El objetivo de la pasantía es abordar el desafío de la generación de moléculas condicionadas a una proteína, posiblemente dentro de un espacio químico restringido y con propiedades físico-químicas adicionales. El enfoque implica el uso de modelos de difusión en gráficos (ver referencias [1][2]).

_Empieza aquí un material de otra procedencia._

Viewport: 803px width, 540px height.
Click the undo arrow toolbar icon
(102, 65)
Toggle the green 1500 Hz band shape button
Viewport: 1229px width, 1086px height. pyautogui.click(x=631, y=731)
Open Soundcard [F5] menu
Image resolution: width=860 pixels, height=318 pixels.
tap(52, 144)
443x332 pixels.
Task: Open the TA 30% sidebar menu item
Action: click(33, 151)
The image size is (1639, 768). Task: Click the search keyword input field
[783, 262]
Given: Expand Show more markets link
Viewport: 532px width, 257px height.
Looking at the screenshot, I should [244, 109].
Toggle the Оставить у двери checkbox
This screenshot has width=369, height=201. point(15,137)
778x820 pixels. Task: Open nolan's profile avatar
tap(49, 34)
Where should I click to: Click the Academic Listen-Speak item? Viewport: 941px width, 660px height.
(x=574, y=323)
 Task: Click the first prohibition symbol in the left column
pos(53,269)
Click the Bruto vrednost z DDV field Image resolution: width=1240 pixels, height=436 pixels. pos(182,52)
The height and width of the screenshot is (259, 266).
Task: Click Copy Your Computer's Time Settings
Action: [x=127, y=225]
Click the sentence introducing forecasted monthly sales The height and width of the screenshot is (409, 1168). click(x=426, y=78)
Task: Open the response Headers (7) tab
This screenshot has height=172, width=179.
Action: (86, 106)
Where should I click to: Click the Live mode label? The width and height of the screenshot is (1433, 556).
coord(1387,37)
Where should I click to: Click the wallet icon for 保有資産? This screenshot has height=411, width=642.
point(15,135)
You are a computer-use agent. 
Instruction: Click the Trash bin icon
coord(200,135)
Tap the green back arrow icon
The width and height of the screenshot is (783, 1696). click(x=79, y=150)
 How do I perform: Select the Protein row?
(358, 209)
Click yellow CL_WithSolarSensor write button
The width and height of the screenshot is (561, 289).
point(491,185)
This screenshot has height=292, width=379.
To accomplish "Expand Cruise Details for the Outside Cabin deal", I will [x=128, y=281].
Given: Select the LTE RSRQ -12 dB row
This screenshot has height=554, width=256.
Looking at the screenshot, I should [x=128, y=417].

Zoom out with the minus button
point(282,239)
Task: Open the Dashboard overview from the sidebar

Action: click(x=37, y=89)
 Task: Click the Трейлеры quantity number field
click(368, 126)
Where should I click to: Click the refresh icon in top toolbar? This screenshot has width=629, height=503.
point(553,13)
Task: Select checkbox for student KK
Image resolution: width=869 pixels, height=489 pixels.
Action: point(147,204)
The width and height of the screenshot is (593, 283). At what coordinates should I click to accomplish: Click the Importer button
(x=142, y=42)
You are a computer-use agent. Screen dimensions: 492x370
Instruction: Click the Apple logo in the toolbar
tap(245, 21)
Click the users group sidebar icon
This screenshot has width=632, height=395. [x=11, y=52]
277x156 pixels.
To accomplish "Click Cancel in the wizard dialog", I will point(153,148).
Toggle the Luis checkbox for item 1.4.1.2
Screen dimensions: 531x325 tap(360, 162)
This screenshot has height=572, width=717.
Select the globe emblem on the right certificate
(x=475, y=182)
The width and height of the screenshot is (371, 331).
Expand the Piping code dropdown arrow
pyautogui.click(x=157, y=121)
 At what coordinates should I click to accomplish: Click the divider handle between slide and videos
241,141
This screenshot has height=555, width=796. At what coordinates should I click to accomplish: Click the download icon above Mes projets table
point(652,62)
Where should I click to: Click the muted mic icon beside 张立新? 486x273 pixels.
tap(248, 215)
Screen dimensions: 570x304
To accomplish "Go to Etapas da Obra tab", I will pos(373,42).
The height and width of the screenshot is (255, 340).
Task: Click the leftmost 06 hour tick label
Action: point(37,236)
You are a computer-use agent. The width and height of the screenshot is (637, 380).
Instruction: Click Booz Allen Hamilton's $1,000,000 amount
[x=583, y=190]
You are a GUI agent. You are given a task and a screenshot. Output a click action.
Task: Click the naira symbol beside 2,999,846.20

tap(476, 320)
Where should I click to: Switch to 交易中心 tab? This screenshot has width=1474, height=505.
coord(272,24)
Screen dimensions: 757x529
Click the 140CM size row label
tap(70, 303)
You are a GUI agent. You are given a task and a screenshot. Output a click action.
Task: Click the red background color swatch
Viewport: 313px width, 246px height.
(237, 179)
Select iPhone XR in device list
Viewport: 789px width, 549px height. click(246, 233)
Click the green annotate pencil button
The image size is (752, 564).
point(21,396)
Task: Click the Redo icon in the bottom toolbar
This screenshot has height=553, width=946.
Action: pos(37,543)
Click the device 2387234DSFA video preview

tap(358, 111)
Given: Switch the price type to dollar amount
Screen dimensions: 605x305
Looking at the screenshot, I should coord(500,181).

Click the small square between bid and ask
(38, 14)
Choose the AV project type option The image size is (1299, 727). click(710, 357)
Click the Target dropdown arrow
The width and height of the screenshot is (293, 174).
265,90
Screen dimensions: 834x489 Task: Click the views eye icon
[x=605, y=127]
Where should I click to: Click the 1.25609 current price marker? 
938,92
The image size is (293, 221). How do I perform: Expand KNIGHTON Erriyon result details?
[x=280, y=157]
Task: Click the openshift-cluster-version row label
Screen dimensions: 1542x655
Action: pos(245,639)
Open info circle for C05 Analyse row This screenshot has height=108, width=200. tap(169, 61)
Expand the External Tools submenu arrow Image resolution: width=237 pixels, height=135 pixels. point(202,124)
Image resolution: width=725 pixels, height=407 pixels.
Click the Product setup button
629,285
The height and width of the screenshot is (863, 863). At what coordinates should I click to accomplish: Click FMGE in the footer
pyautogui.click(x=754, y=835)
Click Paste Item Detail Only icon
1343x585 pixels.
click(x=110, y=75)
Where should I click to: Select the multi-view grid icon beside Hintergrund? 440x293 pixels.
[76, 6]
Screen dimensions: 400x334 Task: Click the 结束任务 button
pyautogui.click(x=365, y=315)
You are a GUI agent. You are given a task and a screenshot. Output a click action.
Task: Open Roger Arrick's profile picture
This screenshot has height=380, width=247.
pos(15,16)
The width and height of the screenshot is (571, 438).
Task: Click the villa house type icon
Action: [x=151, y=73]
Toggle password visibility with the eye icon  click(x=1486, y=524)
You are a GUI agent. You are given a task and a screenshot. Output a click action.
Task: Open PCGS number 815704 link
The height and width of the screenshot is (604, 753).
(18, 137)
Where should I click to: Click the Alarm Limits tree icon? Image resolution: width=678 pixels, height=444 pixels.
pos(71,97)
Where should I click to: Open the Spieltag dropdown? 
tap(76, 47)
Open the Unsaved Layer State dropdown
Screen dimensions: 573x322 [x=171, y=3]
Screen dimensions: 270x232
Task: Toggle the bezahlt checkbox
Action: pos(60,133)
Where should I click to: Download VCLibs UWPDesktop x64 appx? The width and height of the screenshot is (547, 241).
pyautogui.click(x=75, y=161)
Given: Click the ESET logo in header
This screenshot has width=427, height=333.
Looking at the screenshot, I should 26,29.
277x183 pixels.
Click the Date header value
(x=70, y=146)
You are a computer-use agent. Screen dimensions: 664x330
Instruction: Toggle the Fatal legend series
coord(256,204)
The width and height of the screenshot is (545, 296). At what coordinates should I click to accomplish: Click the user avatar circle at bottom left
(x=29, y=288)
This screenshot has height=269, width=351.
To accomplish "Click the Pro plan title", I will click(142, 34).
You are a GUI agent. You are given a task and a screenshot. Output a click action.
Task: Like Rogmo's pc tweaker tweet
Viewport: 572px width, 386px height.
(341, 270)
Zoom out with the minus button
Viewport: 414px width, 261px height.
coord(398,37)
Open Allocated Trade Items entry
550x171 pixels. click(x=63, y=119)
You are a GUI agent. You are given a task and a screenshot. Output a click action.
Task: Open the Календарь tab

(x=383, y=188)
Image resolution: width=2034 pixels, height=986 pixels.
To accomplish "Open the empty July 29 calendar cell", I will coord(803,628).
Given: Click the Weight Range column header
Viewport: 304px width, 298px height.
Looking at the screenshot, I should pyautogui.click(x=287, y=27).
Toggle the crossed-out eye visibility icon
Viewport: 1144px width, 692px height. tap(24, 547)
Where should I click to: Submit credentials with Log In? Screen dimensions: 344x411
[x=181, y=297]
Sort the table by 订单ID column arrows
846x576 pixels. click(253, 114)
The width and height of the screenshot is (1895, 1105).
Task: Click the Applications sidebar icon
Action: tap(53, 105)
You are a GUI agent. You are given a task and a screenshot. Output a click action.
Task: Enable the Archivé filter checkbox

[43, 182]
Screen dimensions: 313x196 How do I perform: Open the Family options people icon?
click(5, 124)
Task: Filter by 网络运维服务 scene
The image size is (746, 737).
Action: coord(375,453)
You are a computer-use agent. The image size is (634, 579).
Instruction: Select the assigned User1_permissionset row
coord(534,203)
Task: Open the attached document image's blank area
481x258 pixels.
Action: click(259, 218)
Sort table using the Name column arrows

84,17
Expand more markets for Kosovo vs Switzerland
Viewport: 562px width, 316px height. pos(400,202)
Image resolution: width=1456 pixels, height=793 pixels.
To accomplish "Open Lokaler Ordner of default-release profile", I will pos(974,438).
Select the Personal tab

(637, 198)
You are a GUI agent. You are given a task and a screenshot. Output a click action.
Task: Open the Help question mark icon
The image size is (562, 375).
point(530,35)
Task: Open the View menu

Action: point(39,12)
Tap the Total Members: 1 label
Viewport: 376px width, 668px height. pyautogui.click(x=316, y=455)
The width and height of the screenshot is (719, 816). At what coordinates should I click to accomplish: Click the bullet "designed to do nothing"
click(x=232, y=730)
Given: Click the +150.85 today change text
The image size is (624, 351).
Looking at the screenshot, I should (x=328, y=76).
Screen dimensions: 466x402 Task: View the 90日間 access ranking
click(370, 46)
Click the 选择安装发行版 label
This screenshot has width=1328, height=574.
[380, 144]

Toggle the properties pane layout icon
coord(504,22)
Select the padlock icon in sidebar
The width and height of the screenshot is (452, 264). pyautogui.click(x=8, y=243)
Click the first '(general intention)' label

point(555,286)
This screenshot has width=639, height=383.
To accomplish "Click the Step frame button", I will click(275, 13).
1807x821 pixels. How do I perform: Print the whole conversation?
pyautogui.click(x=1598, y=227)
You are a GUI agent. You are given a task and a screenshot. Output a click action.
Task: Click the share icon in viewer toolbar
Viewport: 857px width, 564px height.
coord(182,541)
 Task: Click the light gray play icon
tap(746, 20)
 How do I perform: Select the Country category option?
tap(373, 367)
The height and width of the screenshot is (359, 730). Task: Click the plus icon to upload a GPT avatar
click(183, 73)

También puede explorar métodos alternativos, como modelos auto-regresivos, en una fase posterior (ver referencias [3][4]).

  • Estudiante de maestría o doctorado en Ciencias de la Computación, Matemáticas Aplicadas, Bioinformática o un campo relacionado.
  • Fuerte interés en el aprendizaje automático, con inclinación a mantenerse actualizado en los avances actuales.
  • Sólida comprensión de matemáticas y estadísticas para evaluar críticamente artículos de investigación.
  • Experiencia en programación en Python y experticia práctica con frameworks de aprendizaje profundo como PyTorch/Jax/TensorFlow.
  • Curiosidad y entusiasmo por aprender nuevos temas de diversos expertos, con la creencia en el papel fundamental del aprendizaje automático en el descubrimiento de fármacos.

Requisitos Deseados

  • Experiencia en aprendizaje de representaciones y modelado generativo.
  • Interés en trabajar con datos estructurados complejos como gráficos, nubes de puntos y texto.
  • Conocimiento en biología, química o quimioinformática es una ventaja significativa.

Referencias

  • Huang, L., Xu, T., Yu, Y. et al. “A dual diffusion model enables 3D molecule generation and lead optimization based on target pockets”. Nat Commun 15, 2657 (2024). https://doi.org/10.1038/s41467-024-46569-1
  • Schneuing, Arne, Yuanqi Du, Charles Harris, et al. "Structure-based drug design with equivariant diffusion models." arXiv preprint arXiv:2210.13695 (2022).
  • Zhung, W., Kim, H. & Kim, W.Y. 3D molecular generative framework for interaction-guided drug design. Nat Commun 15, 2688 (2024). https://doi.org/10.1038/s41467-024-47011-2
  • Alexander S. Powers, et al. Geometric Deep Learning for Structure-Based Ligand Design. ACS Central Science 2023 9 (12), 2257-2267.